[DATA EXTRACTS Boundary: Start]

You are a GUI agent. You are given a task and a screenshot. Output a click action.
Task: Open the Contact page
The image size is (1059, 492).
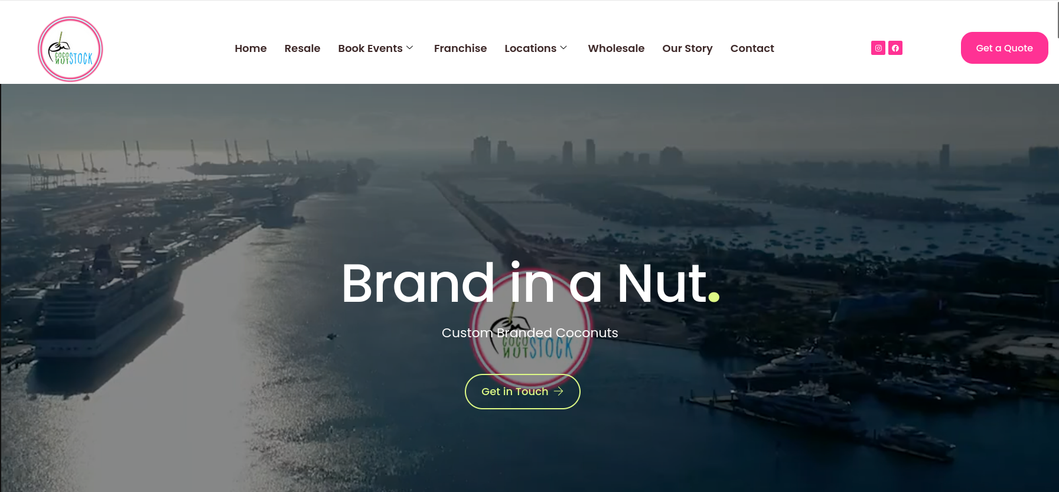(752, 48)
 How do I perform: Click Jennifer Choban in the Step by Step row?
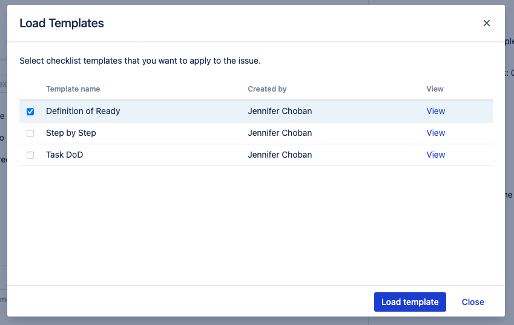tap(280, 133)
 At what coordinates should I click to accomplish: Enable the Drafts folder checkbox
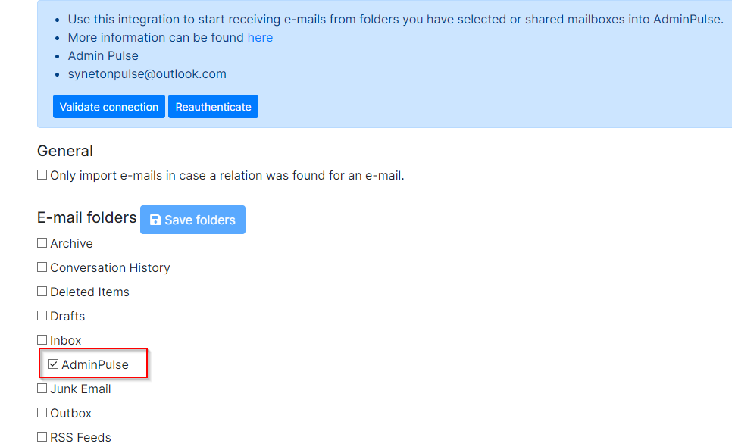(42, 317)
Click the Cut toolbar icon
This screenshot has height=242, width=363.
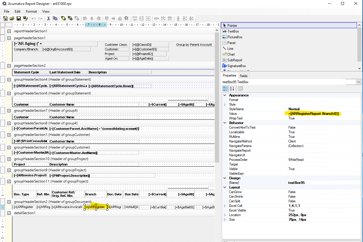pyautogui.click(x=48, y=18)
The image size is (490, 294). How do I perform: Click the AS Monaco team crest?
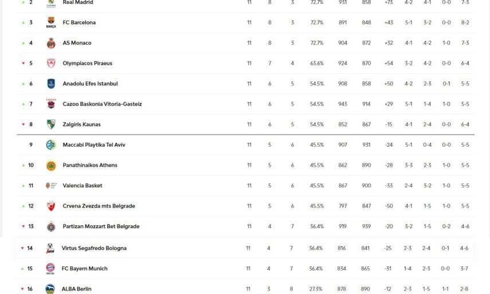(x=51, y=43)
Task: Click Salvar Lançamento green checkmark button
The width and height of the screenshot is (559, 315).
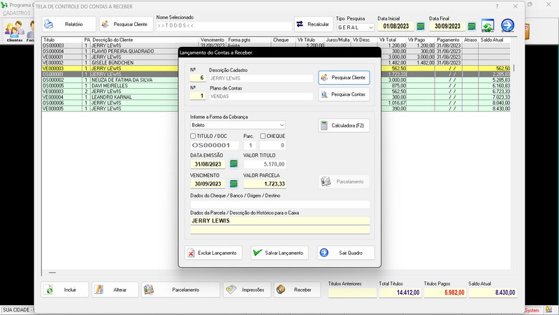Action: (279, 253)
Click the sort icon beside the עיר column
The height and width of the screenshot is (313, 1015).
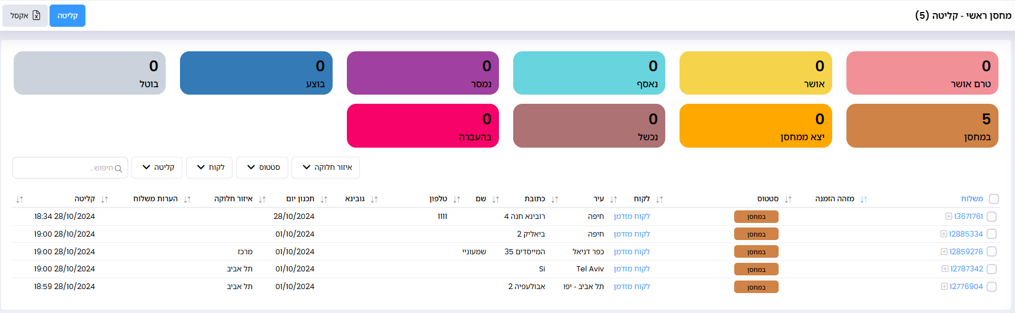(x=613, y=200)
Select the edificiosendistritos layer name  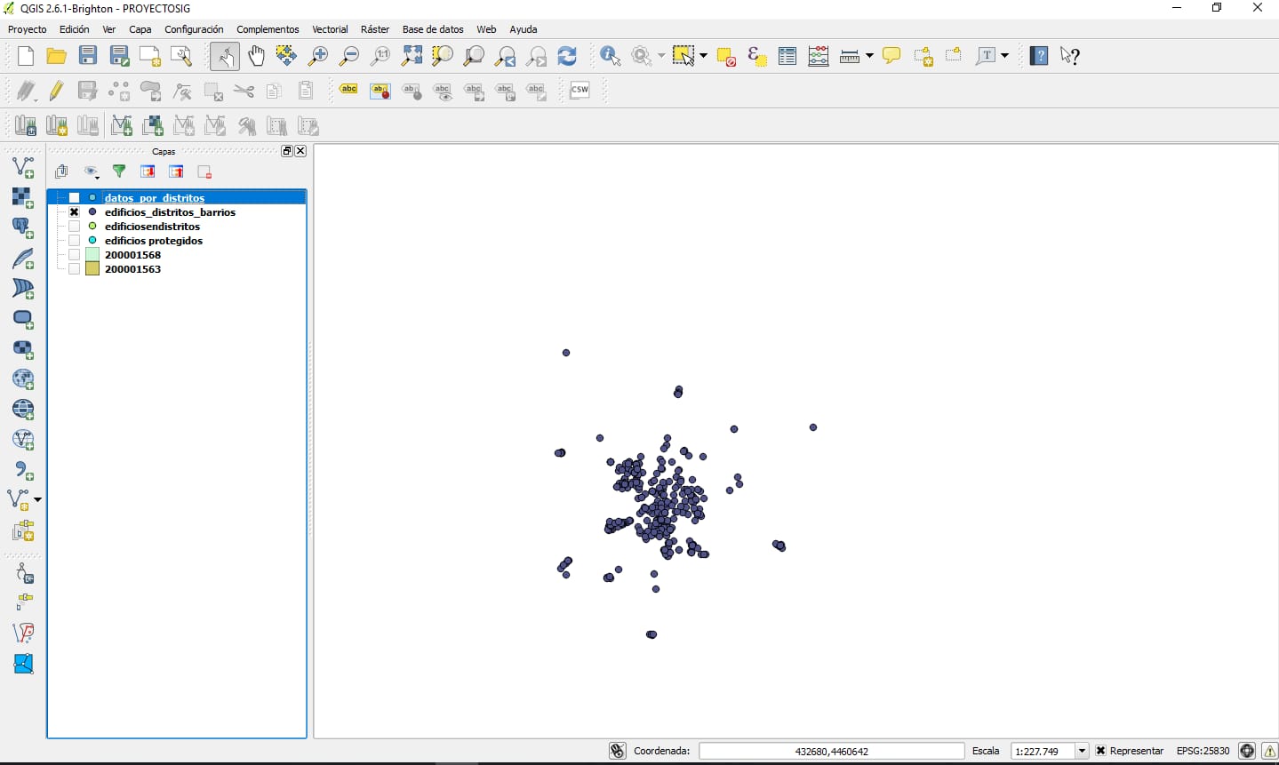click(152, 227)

[DATA EXTRACTS Boundary: End]

ASSIGNED TASK: How many lines in the entries above include the string "icon"? Answer with the number only.

SOLUTION: 2